User Story: “As a client API user, I want to use structured-contents API,
so that I can see all the infobox JSON is correctly parsed and the content defects are fixed.”

Acceptance criteria
Read the Citation Research report on Infobox Feedback Investigation and implement the recommendations

ToDo

  • ABC News, "Headquarters" infobox key. One entry has a comma in the "values" array stings. Optimise the getText function to check if the element starts or ends with a punctuation mark [, : ; etc ] or a space and treat accordingly.
  • Slogan infobox value has a <br> in wikitext that has been removed from the API response. Optimise the getText function to check for <br> tags and use a comma to separate the element instead of a space.
  • FetLife, URL entry has too many spaces: "text": "fetlife .com". Root Cause: The goquery library, which is used to convert HTML to text, uses space to separate elements. Optimise the getText function to check for <wbr> tags and not separate the element with a space or comma.
  • Toyota missing space in "Parent" value after ownership, the list is also flat without any boundary between items. The infobox parser does not handle lists properly and treats them as text. Optimise the getText function to check for <li> tags and separate the elements with commas.
  • Monday Night Football "Presented by" and "Presented by" also are flat lists without boundaries. The flat lists result from the infobox parser not handling lists appropriately. Additionally, the getText method adds a space to <a> tag elements to adequately concatenate sentences and avoid follow-on sentences. Optimise the getText function to check for <li> tags and separate the elements with commas to solve the issue of flat lists. Because a space is added at the end of <a> tag element, check to see if the character after the element is a punctuation and avoid adding a space.
  • Google Chrome infobox. Our current parser is not optimised for HTML table parsing. Until we have a Table parser this should be delayed.
  • More info: Google Chrome: "Initial release" key:
    • "name": "Initial releaseWindows XPWindows XPmacOS, LinuxmacOS, LinuxMulti platform"
    • "value": "Beta / September 2, 2008; 15 years ago1.0 / December 11, 2008; 14 years agoPreview /...
  • Zillow Key people missing entry....
    • Jeremy Hofmann is not listed **
Test Strategy

Use the normal Parser snapshot testing framework and add the above articles to the testing suite.

  • Luvo
  • Ricardo
Description (optional)

Read the doc report on the Infobox Feedback investigation to get more context on each defect. I recommend we don't implement an HTML table parser to fix the Google Chrome defect. Table parsing will be problematic. Also, the Zillow defect seems to be fixed or was not a defect.

Event Timeline

JArguello-WMF renamed this task from Implement infobox fixes for structured-contents to Implement infobox fixes for structured-contents [1 week].Apr 11 2024, 1:43 PM

Toyota - replace values array with array with only 1 item. A markdown string of list items

Google Chrome - table parser will need more work. There is an RCF document under discussion. Once the table parser is ready, then this defect can be readdressed.

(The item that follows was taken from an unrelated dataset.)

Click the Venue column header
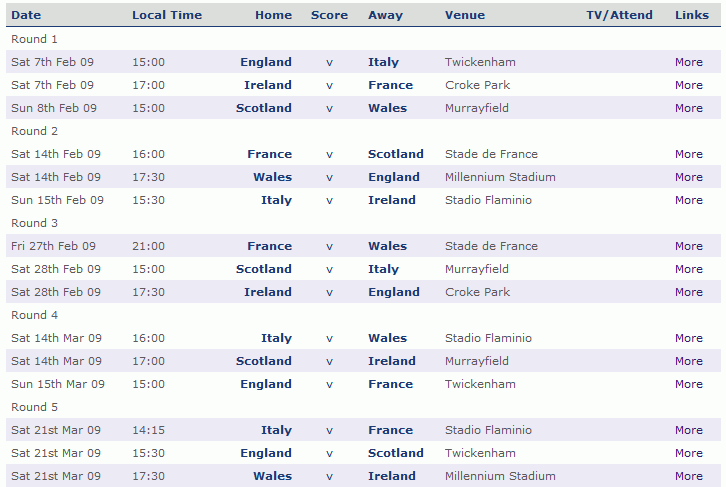click(x=465, y=15)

Google Chrome infobox has a strange editor layout. they have 3 inner tables within the infobox. One that spans just an infobox-data cell. And two more that span an infobox-full-data-row cell. What makes it difficult for the infobox parser is that all these inner tables use infobox-label and infobox-data at two different levels. This means that if we parse trs we'll get the parent row (with all the inner trs concatenated in one JSON row) and then individual JSON rows for each of the inner rows. There is not much we can do about that.

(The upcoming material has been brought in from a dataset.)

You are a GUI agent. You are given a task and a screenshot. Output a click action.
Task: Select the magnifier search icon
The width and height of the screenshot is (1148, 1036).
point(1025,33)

We could flatten the rows, but that would break other pages. We could skip the parent row, but that breaks other pages.

For the moment, it's best to say this is a "known issue" with bad editor markup. We should run some analytics to see if this HTML/CSS pattern is common in WMF articles. If it is not, then make an editorial change and ask the infobox to be corrected in WMF. If it's common, we need a way to resolve this issue cleanly. As yet I have no clean solution.